The issue came to the fore during oral argument following a last-minute motion by Louisville-Jefferson County Metro Government seeking to have a lawsuit by Chelsey Nelson and her photography business sent back to the US District Court for the Western District of Kentucky. Nelson revealed that she moved out of state in a brief filed April 14, but “a publicly-available deed from Nelson’s recent sale of her Louisville residence indicates that she has moved to Tallahassee,” the motion said.

Because Nelson is now out-of-state and so distant from Louisville, she doesn’t face a credible threat that the sexual orientation provisions of the city’s public accommodations ordinance will be enforced against her, Louisville’s attorney Casey L. Hinkle told the US Court of Appeals for the Sixth Circuit. That means Nelson and her business lack standing to continue with her lawsuit, the injunction issued by the lower court must be vacated, and the case must be dismissed, she said.

That Nelson no longer lives in Kentucky is something that must be considered, Hinkle said. Hinkle is with Kaplan Johnson Abate & Bird LLP.

She agreed with one of the Sixth Circuit judges that remand for discovery would also be proper if the court thinks fact-finding is needed regarding Nelson’s move and her stated plans to continue pursuing opportunities to provide wedding-related services in Louisville despite her relocation. But “we submit that dismissal” is the appropriate outcome because Nelson no longer lives in Louisville, Hinkle said.

If Hinkle is right, it would side-track an appeal that was expected to clarify the reach of the US Supreme Court’s June 30 decision in a similar case involving a Christian website designer in Colorado who likewise says her faith forbids her from providing services for same-sex weddings.

A 6-3 majority said in 303 Creative LLC v. Elenis that the First Amendment requires allowances from public accommodations laws for businesses that engage in expressive activities like the customized websites built by 303 Creative. Public accommodation laws typically prohibit any form of discrimination.

But Nelson’s lawyer told the Sixth Circuit panel—Judges Jane Branstetter Stranch, John K. Bush, and Eric E. Murphy—that they should wait for Nelson’s answer to Louisville’s motion before kicking the case back to the district court.

“Yes, we need an opportunity to file a written response,” attorney Jonathan A. Scruggs said in response to one of the judges.
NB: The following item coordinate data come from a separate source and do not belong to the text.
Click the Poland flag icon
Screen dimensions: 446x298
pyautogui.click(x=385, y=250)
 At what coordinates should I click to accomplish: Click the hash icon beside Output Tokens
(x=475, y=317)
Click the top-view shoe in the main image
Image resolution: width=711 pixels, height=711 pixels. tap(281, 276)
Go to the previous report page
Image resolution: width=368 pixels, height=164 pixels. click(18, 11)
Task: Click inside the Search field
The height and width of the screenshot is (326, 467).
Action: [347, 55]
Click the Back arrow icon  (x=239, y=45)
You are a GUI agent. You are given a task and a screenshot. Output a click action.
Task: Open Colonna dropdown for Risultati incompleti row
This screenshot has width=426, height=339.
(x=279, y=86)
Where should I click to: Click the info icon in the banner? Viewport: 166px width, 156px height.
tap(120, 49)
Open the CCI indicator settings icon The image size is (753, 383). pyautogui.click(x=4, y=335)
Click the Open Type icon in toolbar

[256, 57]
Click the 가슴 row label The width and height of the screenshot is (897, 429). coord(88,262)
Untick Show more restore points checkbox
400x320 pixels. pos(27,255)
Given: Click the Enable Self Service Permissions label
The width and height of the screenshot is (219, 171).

The question of whether the district court properly rejected Nelson’s request for nominal damages, despite granting her an injunction against enforcement of Louisville’s ordinance is also on appeal, he said.
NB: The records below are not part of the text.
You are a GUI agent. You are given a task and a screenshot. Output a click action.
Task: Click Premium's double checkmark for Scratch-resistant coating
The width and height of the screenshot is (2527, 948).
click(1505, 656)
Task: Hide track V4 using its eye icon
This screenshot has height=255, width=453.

If Nelson is entitled to nominal damages, that would support continued standing irrespective of her move to Florida, Scruggs said. He is with the Alliance Defending Freedom, which also represented the plaintiff in 303 Creative.

Standing to sue also still exists because Nelson’s business remains incorporated in Kentucky and she continues to seek business opportunities there, Scruggs said.

“My suggestion would be for” the judges to wait for Nelson’s response to Louisville’s remand motion before deciding what comes next, he said. Public accommodation laws don’t just apply to those residing within a state, he said.

The Jefferson County attorney’s office also represents Louisville.

The case is Chelsey Nelson Photography LLC v. Louisville-Jefferson Cty., Ky., Metro Gov’t, 6th Cir., No. 22-05884, oral argument 7/28/23.